2. The method as claimed in claim 1, further comprising a selection step, before the step of associating the points, which aims to select the points estimated to be visible during the visibility estimation step, in order to form said first group of interest of points intended to be associated during the association step.

3. The method as claimed in claim 1, further comprising a weighting step that assigns a weight to each point for which a visibility value was estimated during the visibility estimation step, said assigned weight being proportional to the estimated visibility value, the weighting of the points aiming to refine the alignment of the points during the alignment step.

4. The method as claimed in claim 1, wherein, during the step of estimating the visibility of the points, the visibility value Vp for each point p in question is estimated through the following calculation:

Vp=(dpMax−dp)/(dpMax−dpMin) [Math 1]

considering the first set of points of the first source image and the associated optical axis such that an image set of points corresponds to the set of points that have an image projection along the optical axis in a two-dimensional image reference system i′, and

a selection of points comprising a point that exhibits a maximum distance dpMax, a point that exhibits a minimum distance dpMin, and the point involved in the visibility estimation that exhibits a distance dp.

5. The method as claimed in claim 4, wherein said selection comprises the k nearest neighbors of each point involved in the visibility estimation, the k nearest neighbors belonging to the image set.

6. The method as claimed in claim 4, wherein said selection is a selection of the points belonging to a region of interest in relation to each point involved in the visibility estimation.

7. The method as claimed in claim 1, wherein the at least one acquisition device is a lidar laser-based remote sensing device that is configured to generate a set of three-dimensional points.
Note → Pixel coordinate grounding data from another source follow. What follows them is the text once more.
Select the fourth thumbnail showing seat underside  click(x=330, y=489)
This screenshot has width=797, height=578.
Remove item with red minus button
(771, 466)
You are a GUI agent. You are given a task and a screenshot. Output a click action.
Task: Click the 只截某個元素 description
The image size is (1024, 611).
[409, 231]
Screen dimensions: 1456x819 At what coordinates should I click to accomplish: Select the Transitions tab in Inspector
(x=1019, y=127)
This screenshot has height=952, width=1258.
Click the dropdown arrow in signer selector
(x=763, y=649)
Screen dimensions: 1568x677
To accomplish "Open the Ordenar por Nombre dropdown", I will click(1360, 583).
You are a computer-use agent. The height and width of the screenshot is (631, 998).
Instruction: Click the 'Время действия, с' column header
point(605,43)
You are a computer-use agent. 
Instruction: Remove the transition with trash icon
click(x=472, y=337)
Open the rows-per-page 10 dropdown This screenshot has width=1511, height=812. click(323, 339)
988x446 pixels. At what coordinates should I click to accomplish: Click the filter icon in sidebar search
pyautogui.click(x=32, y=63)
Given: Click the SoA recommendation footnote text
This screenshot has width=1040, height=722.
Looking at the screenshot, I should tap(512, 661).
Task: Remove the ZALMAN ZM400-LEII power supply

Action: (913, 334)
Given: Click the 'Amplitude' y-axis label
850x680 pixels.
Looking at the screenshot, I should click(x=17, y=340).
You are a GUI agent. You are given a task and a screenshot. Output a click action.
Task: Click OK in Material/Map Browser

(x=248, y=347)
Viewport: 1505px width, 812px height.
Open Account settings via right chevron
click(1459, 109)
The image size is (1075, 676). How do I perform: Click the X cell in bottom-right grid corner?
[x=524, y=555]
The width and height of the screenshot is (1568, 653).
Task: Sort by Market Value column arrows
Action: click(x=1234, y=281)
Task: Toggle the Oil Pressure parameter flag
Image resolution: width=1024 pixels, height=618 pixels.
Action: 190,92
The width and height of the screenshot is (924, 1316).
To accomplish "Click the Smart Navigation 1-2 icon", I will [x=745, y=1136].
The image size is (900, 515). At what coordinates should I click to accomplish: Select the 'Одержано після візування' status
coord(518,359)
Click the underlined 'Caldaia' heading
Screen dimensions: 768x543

8. The method as claimed in claim 1, further comprising an odometry step that is designed to estimate the position of the vehicle by integrating the spatial transformations that are carried out in order to align the first source image with the second reference image during the method, the spatial transformations reflecting the displacements of the vehicle.

9. A computer for a motor vehicle, configured to implement the alignment method as claimed in claim 1.

10. A motor vehicle comprising a computer as claimed in claim 9 and at least one lidar acquisition device.